MATERIAL FOR THIS EXERCISE: Begin
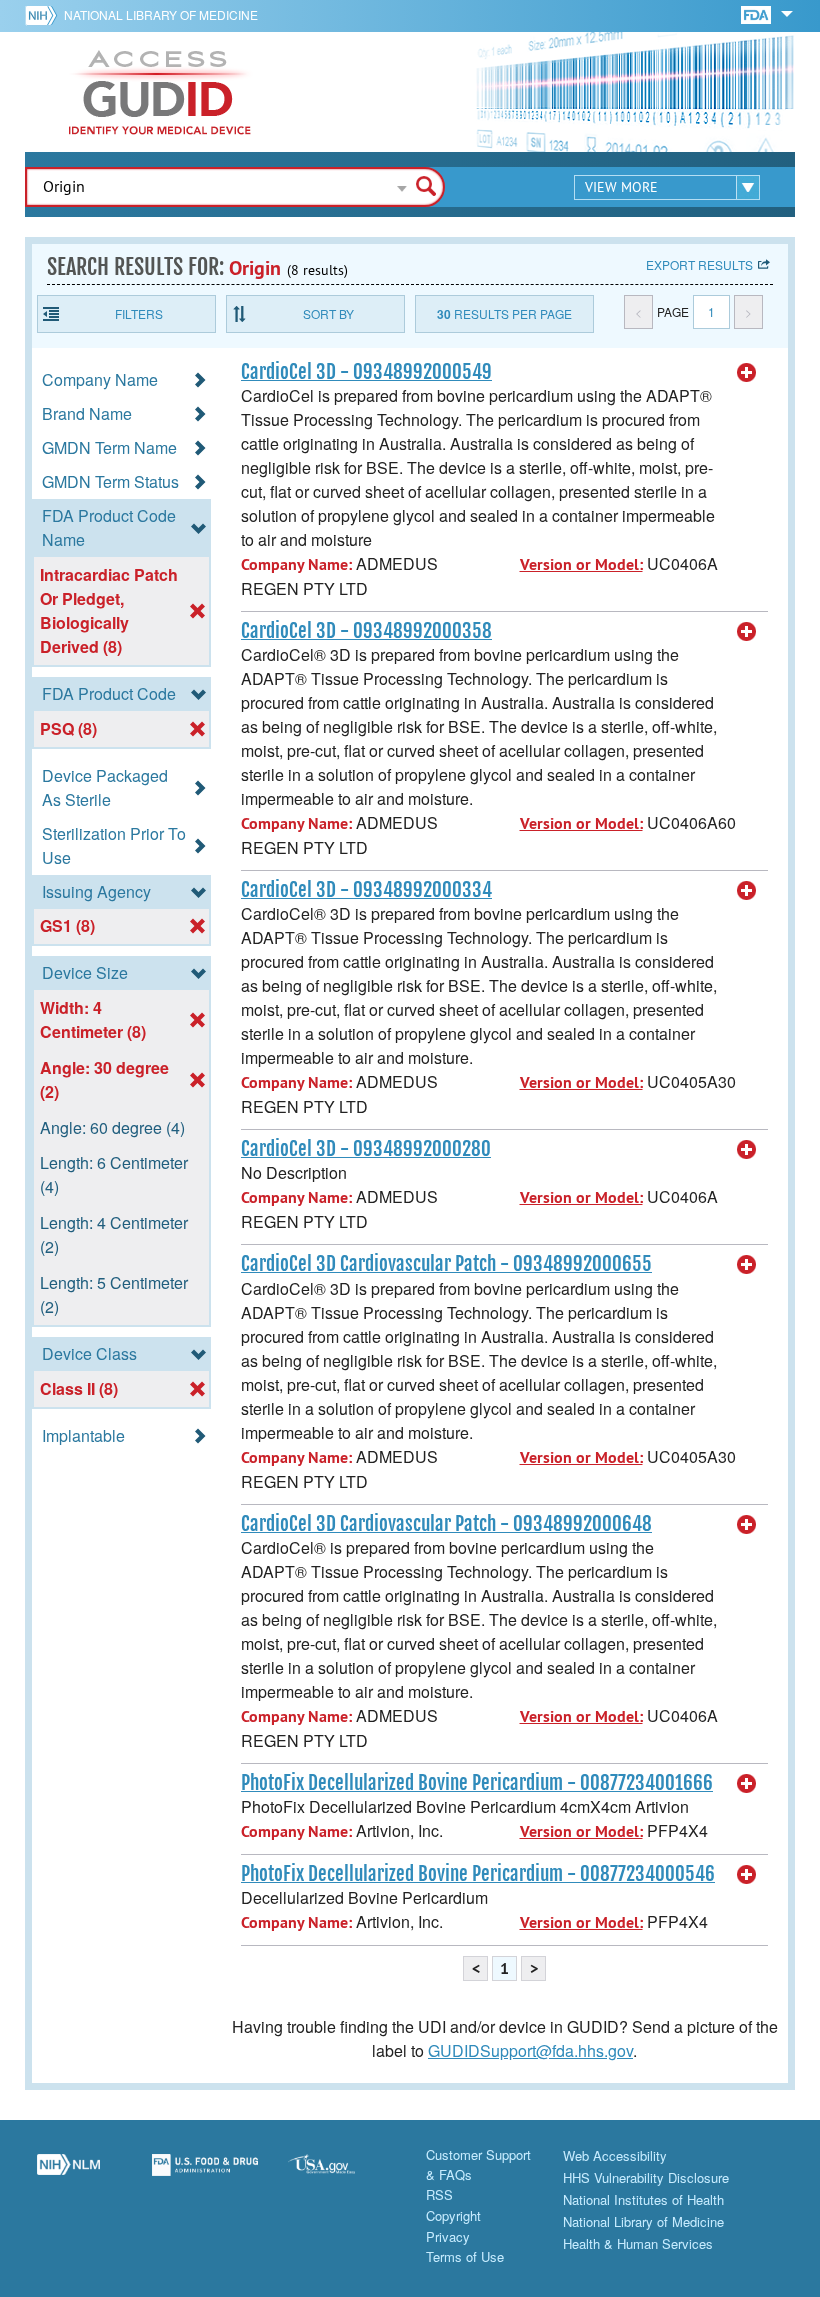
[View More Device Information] (747, 373)
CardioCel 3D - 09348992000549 (366, 372)
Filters (139, 313)
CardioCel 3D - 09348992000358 (366, 631)
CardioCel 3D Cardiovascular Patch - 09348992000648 (446, 1524)
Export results (699, 264)
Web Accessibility (615, 2155)
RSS (439, 2194)
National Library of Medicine (161, 14)
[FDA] (757, 13)
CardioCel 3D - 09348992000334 (366, 890)
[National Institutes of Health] (44, 15)
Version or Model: (581, 564)
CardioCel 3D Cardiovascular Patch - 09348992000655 (446, 1264)
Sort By (328, 313)
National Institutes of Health (643, 2199)
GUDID (160, 92)
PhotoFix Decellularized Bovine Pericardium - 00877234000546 (478, 1874)
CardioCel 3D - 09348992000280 (366, 1149)
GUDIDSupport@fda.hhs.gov (530, 2050)
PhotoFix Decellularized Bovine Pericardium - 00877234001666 (477, 1783)
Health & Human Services (638, 2243)
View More (621, 187)
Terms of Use (465, 2256)
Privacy (448, 2236)
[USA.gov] (341, 2176)
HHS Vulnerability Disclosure (646, 2177)
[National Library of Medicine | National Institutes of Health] (68, 2176)
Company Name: (296, 564)
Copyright (453, 2215)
MATERIAL FOR THIS EXERCISE: End
§ **EXERCISE GOAL**
Transcribe each entry precisely as given, leaving the pictures out.

§ **RESULT**
[View More Device Information] (747, 373)
CardioCel 3D - 09348992000549 (366, 372)
Filters (139, 313)
CardioCel 3D - 09348992000358 (366, 631)
CardioCel 3D Cardiovascular Patch - 09348992000648 (446, 1524)
Export results (699, 264)
Web Accessibility (615, 2155)
RSS (439, 2194)
National Library of Medicine (161, 14)
[FDA] (757, 13)
CardioCel 3D - 09348992000334 (366, 890)
[National Institutes of Health] (44, 15)
Version or Model: (581, 564)
CardioCel 3D Cardiovascular Patch - 09348992000655 (446, 1264)
Sort By (328, 313)
National Institutes of Health (643, 2199)
GUDID (160, 92)
PhotoFix Decellularized Bovine Pericardium - 00877234000546 (478, 1874)
CardioCel 3D - 09348992000280 (366, 1149)
GUDIDSupport@fda.hhs.gov (530, 2050)
PhotoFix Decellularized Bovine Pericardium - 00877234001666 (477, 1783)
Health & Human Services (638, 2243)
View More (621, 187)
Terms of Use (465, 2256)
Privacy (448, 2236)
[USA.gov] (341, 2176)
HHS Vulnerability Disclosure (646, 2177)
[National Library of Medicine | National Institutes of Health] (68, 2176)
Company Name: (296, 564)
Copyright (453, 2215)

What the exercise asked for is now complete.